BEGIN SELECTED TEXT

The Court agrees with the Government's view that this is a serious offense. In United States v. Moss, the Court of Appeals for the Sixth Circuit stated that it “has categorically labeled drug offenses as serious.” United States v. Moss, 217 F.3d 426, 431 (6th Cir. 2000) (quoting United States v. Kottmyer, 961 F.2d 569, 572 (6th Cir. 1992)). Additionally, the Court notes that possessing a firearm while under the influence of an intoxicating substance could have caused Defendant to harm himself or another member of the community. Although no one was injured in this situation, harm was a possibility based upon the alleged presence of drugs and a firearm. Accordingly, Defendant's conduct was at least somewhat serious even though more severe criminal conduct was possible.

Other courts have also looked at the possible sentencing range for a crime to determine its degree of seriousness. See United States v. Koory, 20 F.3d 844, 847 (8th Cir. 1994); see also United States v. Klanseck, 246 F.Supp.3d 1198, 1203 (E.D. Mich. 2017). The Court notes that the sentencing range for a conviction of 922(g) is up to fifteen years imprisonment. However, in the absence of Defendant's entire criminal history, this Court cannot accurately determine the applicable guideline range for Defendant.

2. Facts and Circumstances of the Case

The second factor for the Court to consider is “the facts and circumstances of the case which led to the dismissal.” 18 U.S.C. § 3162(a)(2). Because “the prosecutor and the court have ‘an affirmative constitutional obligation' to try the defendant in a timely manner,” “the burden is on the prosecution to explain the cause of the pre-trial delay.” United States v. Graham, 128 F.3d 372, 374 (6th Cir. 1997).

Defendant argues that this factor weighs in favor of dismissal with prejudice. (Doc. 92 at 5.) Defendant states, “[t]he primary reason for delay of the case involves actions taken by the CoDefendant, which have le[d] to an unreasonably lengthy period of time to resolve his motion to suppress. The Co-Defendant also took steps in obtaining new counsel, which has and will undoubtedly lead to further delay.” (Id.)

The Government responds, “[t]he United States has done nothing to delay this case.” (Doc. 97 at 10.) The Government argues the delay has been caused by “multiple motions to continue by the defendant and his codefendant, litigation of two motions to suppress, and litigation of a motion to withdraw filed by co-defendant Humphrey.” (Id.)

The Court agrees with the Government on this factor. First, neither party argues that the Government purposefully delayed prosecution of Defendant's case. (Compare Doc. 92 at 5, with Doc. 97 at 11) (reasoning that the United States has not been at fault for the delays in this case.) Instead, both place the blame on Humphrey's decision to file multiple motions. However, the record does not show that Defendant filed a motion to sever the cases. And, as stated by the Court of Appeals, “an exclusion as to one defendant applies to all codefendants.” United States v. Holyfield, 802 F.2d 846, 848 (6th Cir. 1986). Here, the exclusions caused by Defendant's codefendant also apply to him. In sum, the facts and circumstances of the case support a dismissal without prejudice.

END SELECTED TEXT
BEGIN PROVIDED RECORDS

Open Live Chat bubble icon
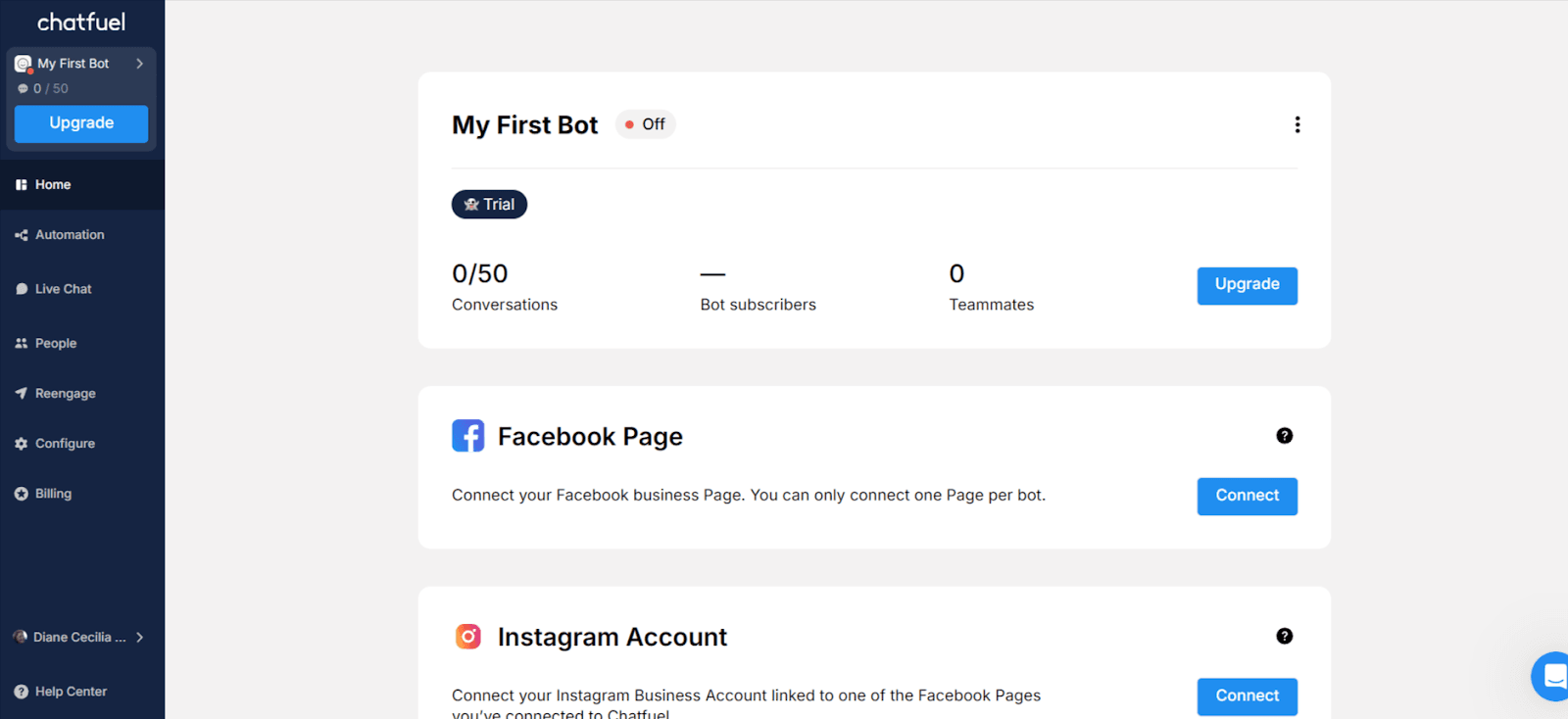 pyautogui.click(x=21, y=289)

END PROVIDED RECORDS
BEGIN PROVIDED RECORDS

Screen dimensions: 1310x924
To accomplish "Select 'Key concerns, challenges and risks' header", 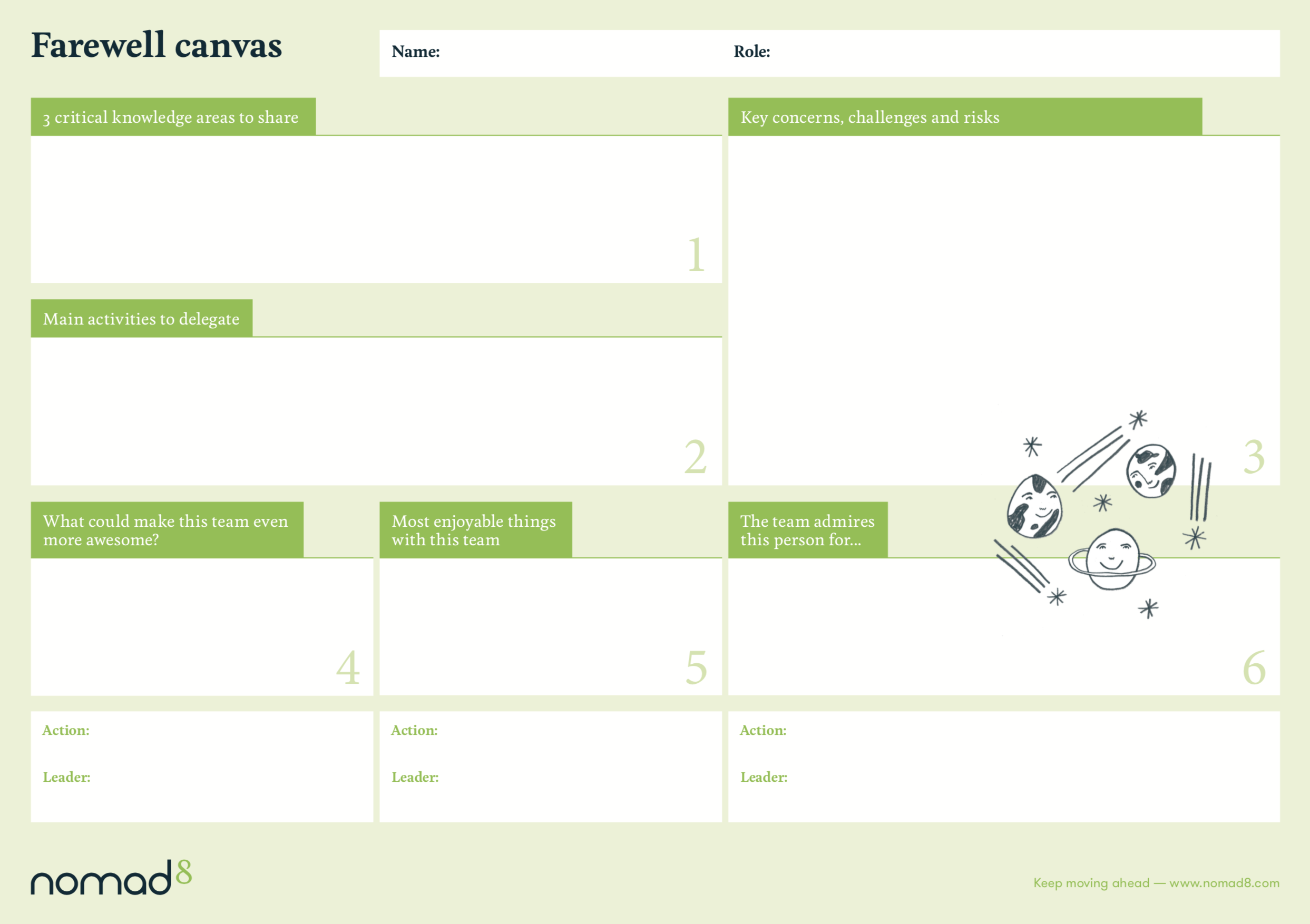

END PROVIDED RECORDS

| WRITTEN INSTRUCTION 1 |
Reproduce verbatim the passage of the court opinion starting with "The Court agrees with the Government's" and going on through "conduct was possible.".
| WRITTEN INSTRUCTION 2 |
Which cases does the court opinion cite by name?
The records were taken from a separate source unrelated to the court opinion.

| EXERCISE RESULT 1 |
The Court agrees with the Government's view that this is a serious offense. In United States v. Moss, the Court of Appeals for the Sixth Circuit stated that it “has categorically labeled drug offenses as serious.” United States v. Moss, 217 F.3d 426, 431 (6th Cir. 2000) (quoting United States v. Kottmyer, 961 F.2d 569, 572 (6th Cir. 1992)). Additionally, the Court notes that possessing a firearm while under the influence of an intoxicating substance could have caused Defendant to harm himself or another member of the community. Although no one was injured in this situation, harm was a possibility based upon the alleged presence of drugs and a firearm. Accordingly, Defendant's conduct was at least somewhat serious even though more severe criminal conduct was possible.

| EXERCISE RESULT 2 |
United States v. Moss
United States v. Kottmyer
United States v. Koory
United States v. Klanseck
United States v. Graham
United States v. Holyfield